The ever-increasing interest in energy efficiency and the onerous amount of data involved makes it necessary to adopt a method that aims to improve the management of a series of buildings connected to a thermal utility. This thesis work aims to provide a method based on unsupervised clustering to group utilities, and then neural networks are used to predict consumption in difficult scenarios of training. The variables that are collected from the smart meters are the basis of the analysis, together with weather parameters. The proposed method has been based on a real working District Heating and therefore, completely real data are used, which are affected by interruptions and missed readings. Therefore, a methodology of data-cleaning, pre-processing and post-processing of data is proposed. The goal of the work is to predict utility consumption through machine learning methods (neural networks) and have been adopted 3 methods for clustering: k-means. hierarchical clustering and DBSCAN. This latter was appropriate for the analyzed case study and hierarchical clustering was found to be the most reliable. Hierarchical clustering was found to be the most reliable and with the most convincing results, according to the indices used to assess the goodness of clustering. In order to predict the required thermal energy consumption, 3 different strategies were adopted, namely: training a neural network for all utilities, neural network one for each cluster, and finally adopting a neural network for each utility. The last methodology is the one that showed better results, but not very far from the second strategy, which could prove to be successful if there is an increase in data and utilities analyzed.

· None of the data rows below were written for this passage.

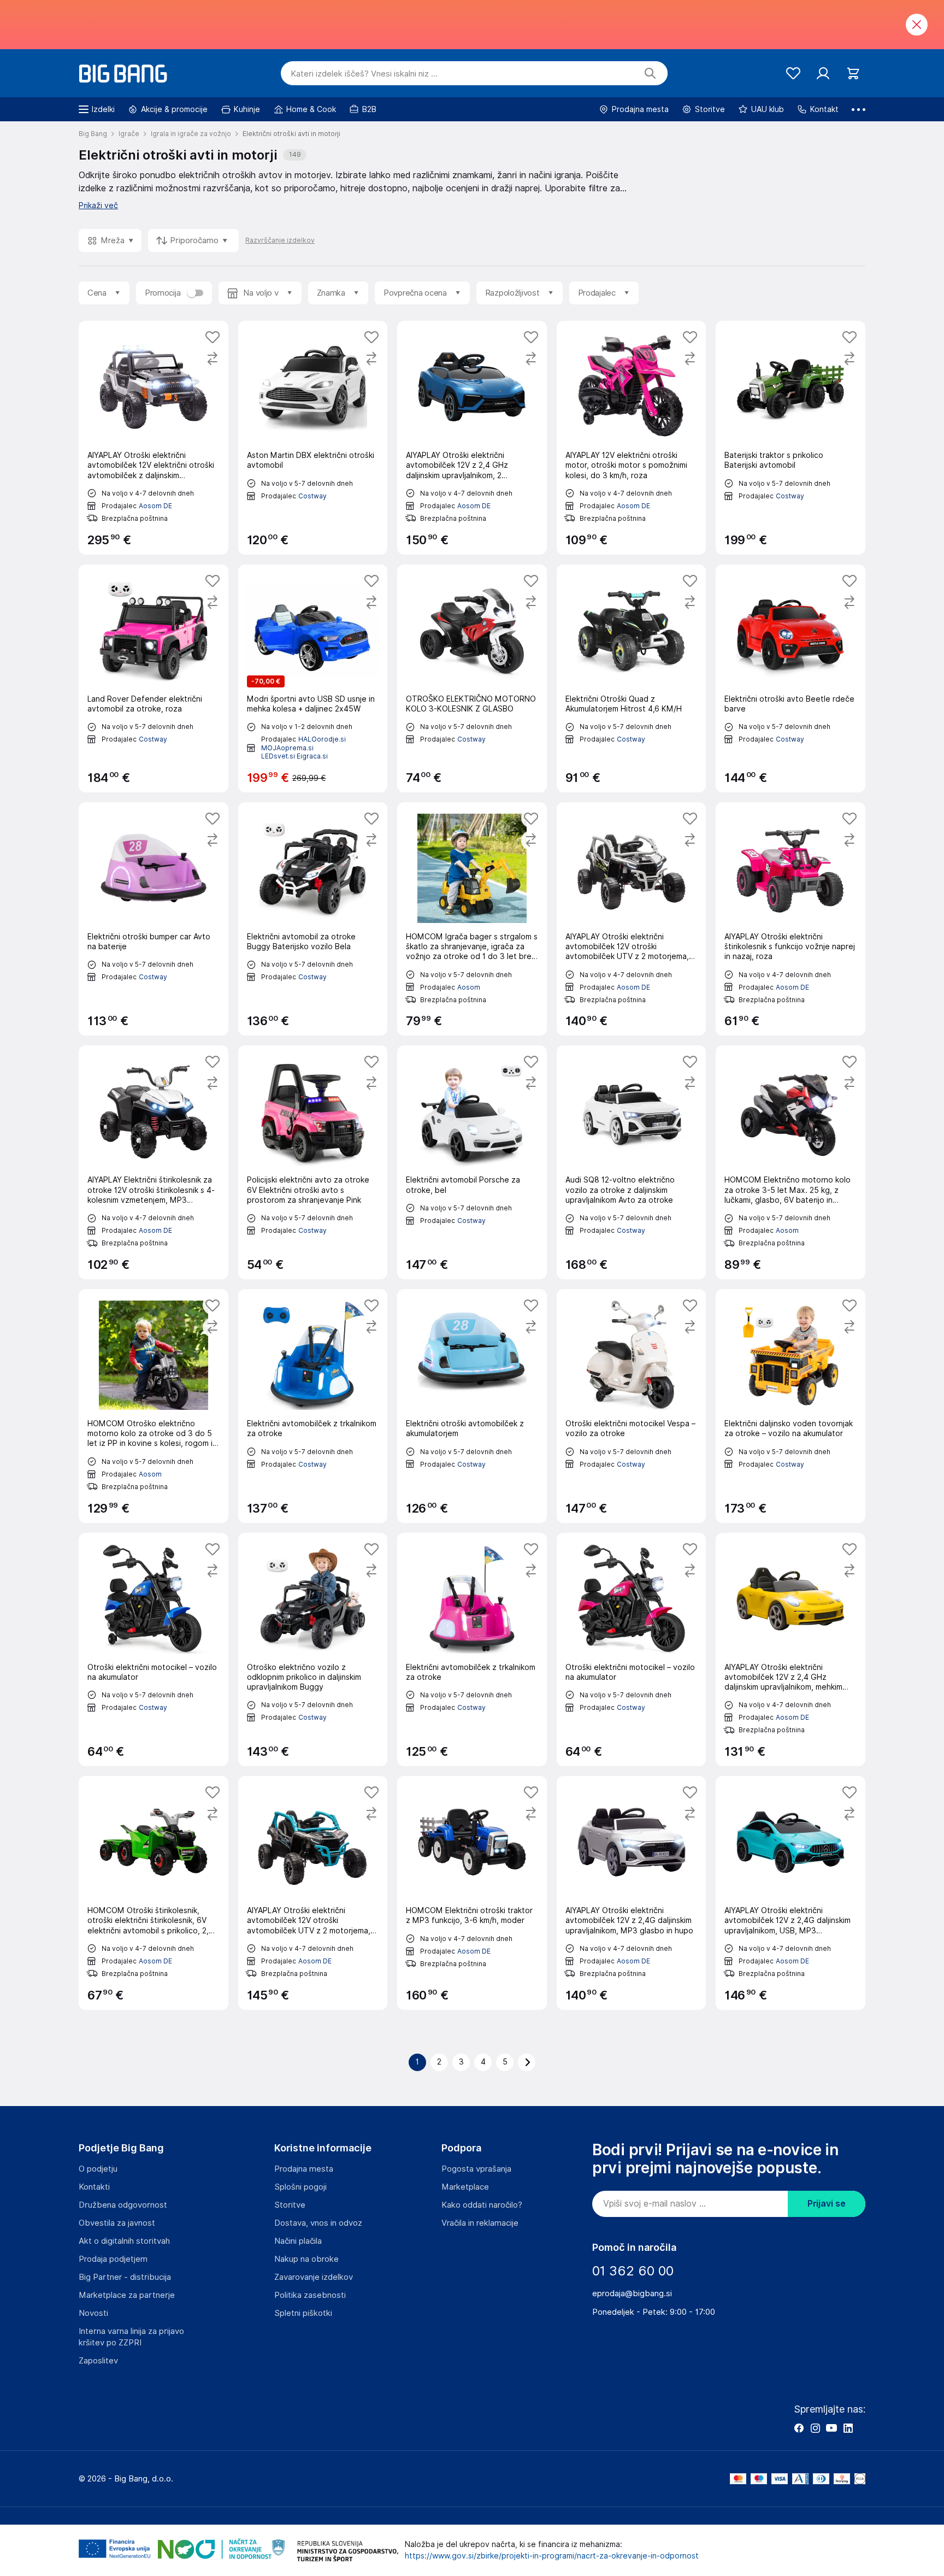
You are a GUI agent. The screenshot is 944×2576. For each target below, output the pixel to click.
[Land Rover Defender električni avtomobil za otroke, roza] (153, 678)
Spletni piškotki (303, 2313)
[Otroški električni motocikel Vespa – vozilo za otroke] (631, 1406)
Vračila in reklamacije (479, 2223)
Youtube (831, 2428)
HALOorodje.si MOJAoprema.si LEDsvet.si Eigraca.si (303, 747)
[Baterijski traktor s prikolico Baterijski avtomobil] (790, 437)
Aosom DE (155, 506)
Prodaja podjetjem (113, 2259)
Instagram (815, 2428)
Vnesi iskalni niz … (364, 74)
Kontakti (94, 2187)
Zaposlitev (98, 2361)
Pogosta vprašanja (476, 2169)
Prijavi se (826, 2203)
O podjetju (98, 2169)
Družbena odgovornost (123, 2205)
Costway (312, 496)
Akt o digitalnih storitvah (124, 2241)
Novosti (93, 2313)
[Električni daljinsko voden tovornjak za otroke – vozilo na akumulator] (790, 1406)
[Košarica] (853, 73)
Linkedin (848, 2428)
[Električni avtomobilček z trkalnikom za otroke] (313, 1406)
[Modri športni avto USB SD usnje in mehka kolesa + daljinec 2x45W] (313, 678)
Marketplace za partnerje (127, 2295)
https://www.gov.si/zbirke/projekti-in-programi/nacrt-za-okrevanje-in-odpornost (552, 2555)
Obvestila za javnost (117, 2223)
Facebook (799, 2428)
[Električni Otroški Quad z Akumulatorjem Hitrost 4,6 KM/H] (631, 678)
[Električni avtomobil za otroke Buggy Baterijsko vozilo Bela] (313, 919)
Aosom (468, 987)
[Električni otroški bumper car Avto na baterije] (153, 919)
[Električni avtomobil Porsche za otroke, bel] (472, 1162)
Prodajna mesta (303, 2169)
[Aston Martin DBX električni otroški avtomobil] (313, 437)
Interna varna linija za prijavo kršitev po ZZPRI (131, 2337)
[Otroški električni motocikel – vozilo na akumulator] (153, 1649)
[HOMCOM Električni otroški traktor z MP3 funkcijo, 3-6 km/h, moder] (472, 1893)
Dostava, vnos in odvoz (318, 2223)
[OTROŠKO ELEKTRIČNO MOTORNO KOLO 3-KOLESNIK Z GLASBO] (472, 678)
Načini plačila (298, 2241)
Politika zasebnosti (310, 2295)
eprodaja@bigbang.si (632, 2293)
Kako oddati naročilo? (481, 2205)
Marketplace (465, 2187)
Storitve (289, 2205)
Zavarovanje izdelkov (313, 2277)
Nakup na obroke (306, 2259)
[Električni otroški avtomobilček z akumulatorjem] (472, 1406)
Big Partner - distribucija (125, 2277)
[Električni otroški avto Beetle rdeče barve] (790, 678)
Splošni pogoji (300, 2187)
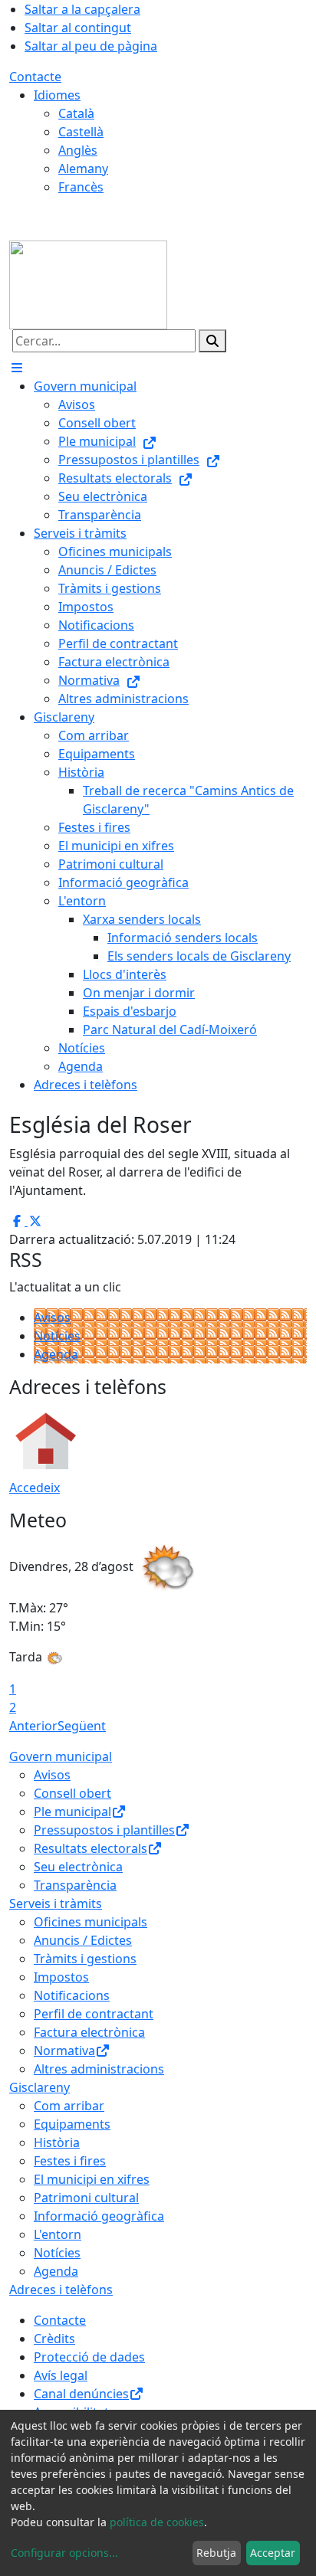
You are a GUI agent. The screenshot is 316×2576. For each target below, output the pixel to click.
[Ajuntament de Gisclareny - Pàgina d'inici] (88, 283)
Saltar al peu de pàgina (91, 46)
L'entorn (57, 2234)
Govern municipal (60, 1756)
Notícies (57, 1335)
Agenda (56, 1354)
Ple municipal (72, 1811)
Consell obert (72, 1793)
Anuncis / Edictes (83, 1940)
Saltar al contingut (78, 27)
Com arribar (69, 2105)
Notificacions (72, 1995)
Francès (81, 186)
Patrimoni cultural (86, 2197)
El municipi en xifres (92, 2179)
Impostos (61, 1977)
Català (76, 113)
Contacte (35, 76)
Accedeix (34, 1487)
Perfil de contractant (93, 2013)
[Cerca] (212, 340)
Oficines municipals (90, 1921)
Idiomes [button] (57, 95)
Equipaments (72, 2124)
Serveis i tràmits (55, 1903)
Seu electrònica (78, 1866)
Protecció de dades (89, 2357)
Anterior (33, 1725)
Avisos (52, 1317)
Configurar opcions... (64, 2552)
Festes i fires (70, 2160)
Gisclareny (39, 2087)
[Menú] (17, 367)
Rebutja (216, 2552)
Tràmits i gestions (85, 1958)
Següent (82, 1725)
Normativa (64, 2050)
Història (57, 2142)
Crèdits (54, 2338)
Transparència (75, 1885)
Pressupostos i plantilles (104, 1830)
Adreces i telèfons (61, 2289)
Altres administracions (99, 2068)
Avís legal (60, 2375)
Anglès (77, 150)
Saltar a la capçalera (82, 9)
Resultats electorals (90, 1848)
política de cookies (157, 2522)
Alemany (83, 168)
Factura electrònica (89, 2032)
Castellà (81, 131)
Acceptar (272, 2552)
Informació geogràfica (99, 2216)
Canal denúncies (81, 2393)
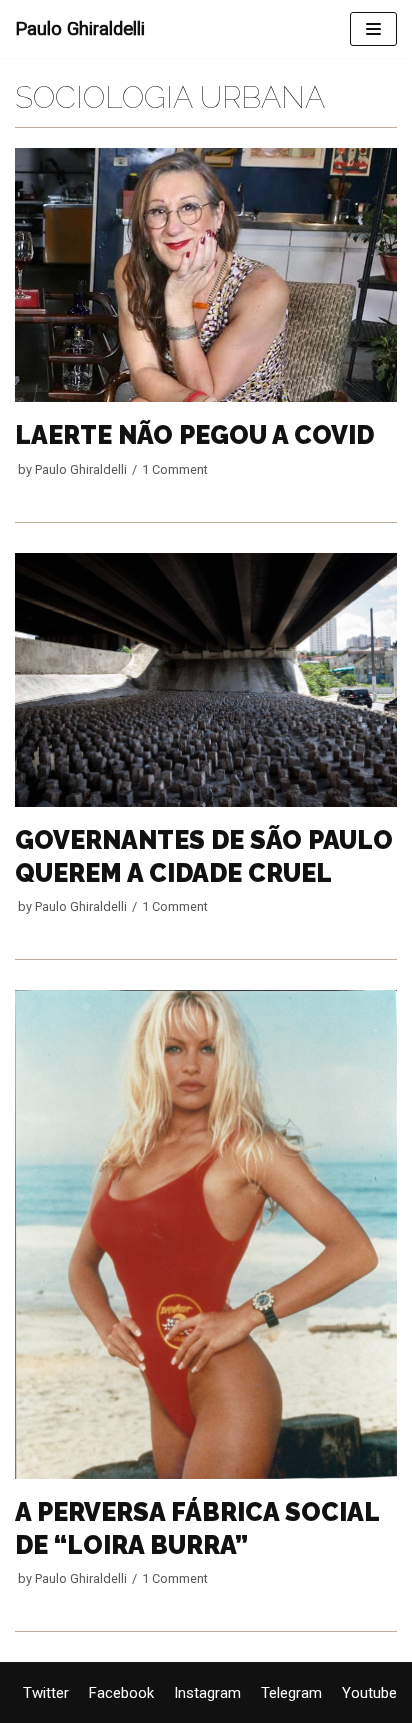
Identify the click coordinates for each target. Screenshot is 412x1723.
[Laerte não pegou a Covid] (206, 397)
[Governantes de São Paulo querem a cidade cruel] (206, 802)
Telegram (291, 1693)
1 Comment (175, 469)
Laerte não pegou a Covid (194, 435)
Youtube (369, 1693)
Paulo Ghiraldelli (81, 469)
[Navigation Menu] (373, 29)
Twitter (46, 1693)
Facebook (121, 1693)
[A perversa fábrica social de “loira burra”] (206, 1474)
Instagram (207, 1693)
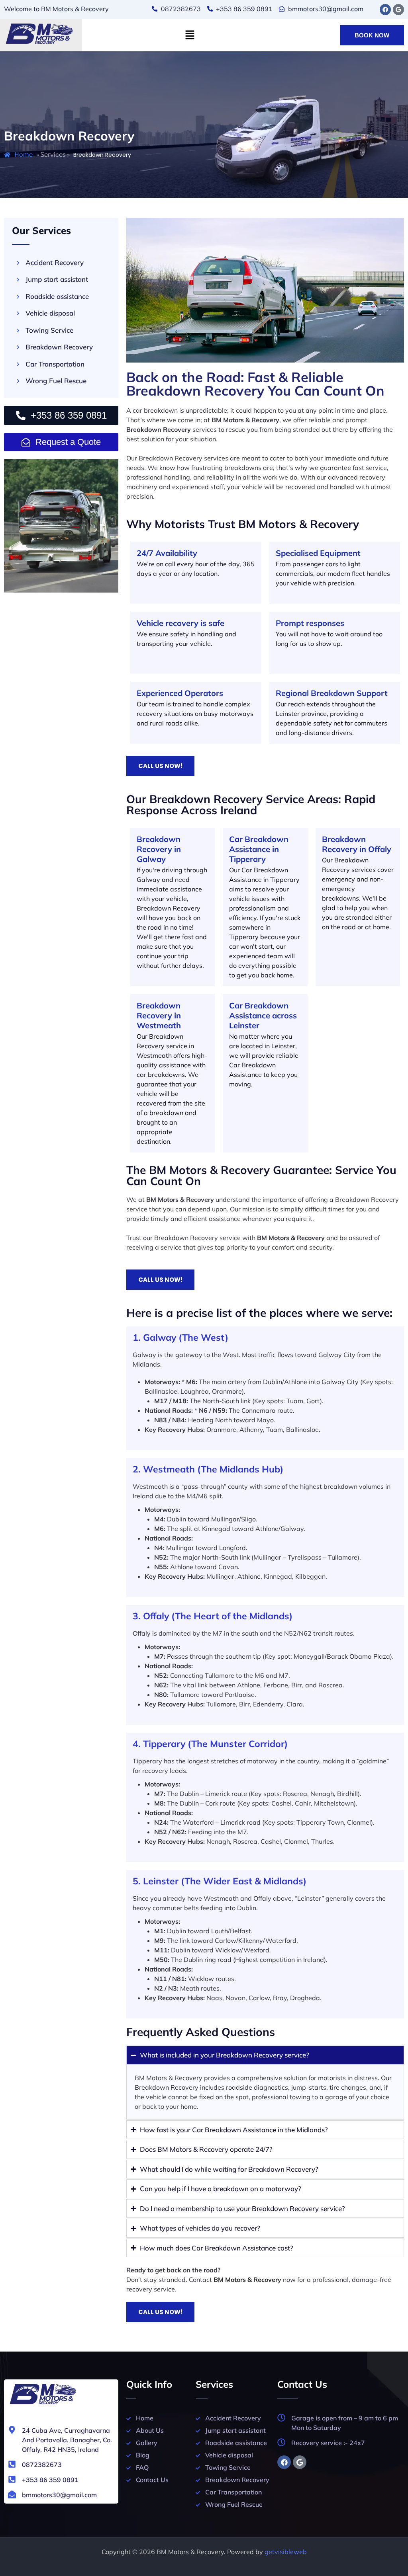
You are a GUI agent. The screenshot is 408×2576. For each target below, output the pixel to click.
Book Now (372, 35)
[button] (190, 35)
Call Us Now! (160, 766)
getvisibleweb (286, 2552)
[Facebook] (385, 9)
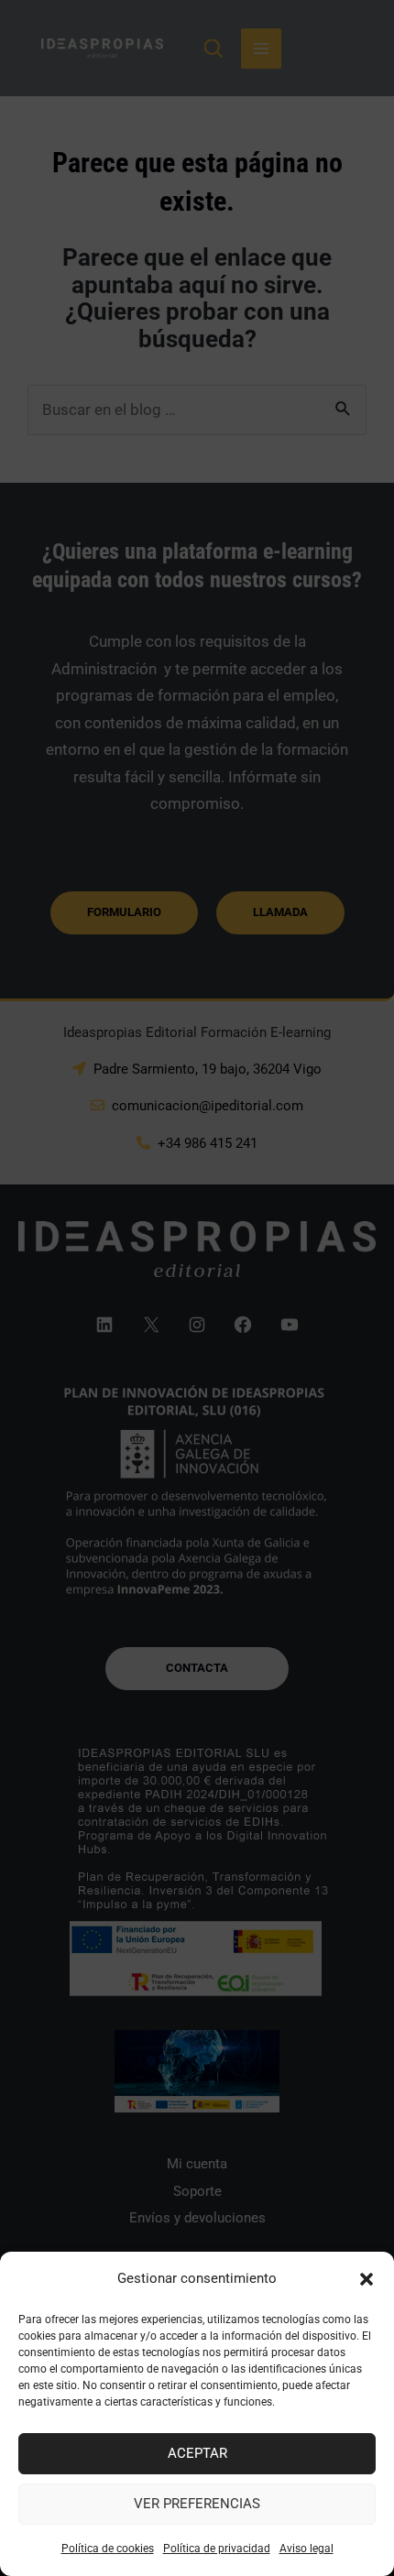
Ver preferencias (197, 2503)
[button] (366, 2279)
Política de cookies (107, 2548)
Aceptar (197, 2453)
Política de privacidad (216, 2548)
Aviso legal (306, 2548)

Il crescente interesse per l'efficienza energetica e l'onerosa quantità di dati coinvolti rende necessaria l'adozione di un metodo che miri a migliorare la gestione di una serie di edifici collegati a un'utenza termica. Questo lavoro di tesi si propone di fornire un metodo basato sul clustering non supervisionato per classificare le utenze e successivamente utilizzare le reti neurali per prevedere i consumi. Le variabili raccolte dagli smart meters sono alla base dell'analisi, insieme ai dati meteorologici. Il metodo proposto è basato su una vera e propria rete di teleriscaldamento funzionante e quindi vengono utilizzati dati del tutto reali, che quindi sono affetti da buchi e mancate letture, per cui viene eseguita una di pulizia dei dati preliminare e successivamente una post-elaborazione dei dati. L'obiettivo del lavoro è quello di prevedere i consumi attraverso metodi di machine learning come le reti neurali. È stata effettuata una ricerca tra 3 strategie di clustering: k-means, clustering gerarchico e DBSCAN, per stabilire quale sia la più appropriata per il seguente caso di studio. Il clustering gerarchico è risultato essere il più affidabile e con i risultati più convincenti, sulla base degli indici utilizzati per valutare la bontà del raggruppamento. Infine, per poter prevedere il consumo di energia termica richiesto, sono state adottate tre diverse strategie: (1) l'addestramento di una rete neurale per tutte le utenze, (2) l'utilizzo di una rete neurale per ogni cluster e infine (3) l'adozione di una rete neurale per ogni utenza. Analizzando i risultati risulta evidente come la metodologia 3 sia quella che ha portato a risultati migliori, tuttavia non molto distanti dalla strategia 2, la quale potrebbe rivelarsi vincente in caso di aumento dei dati e delle utenze analizzate.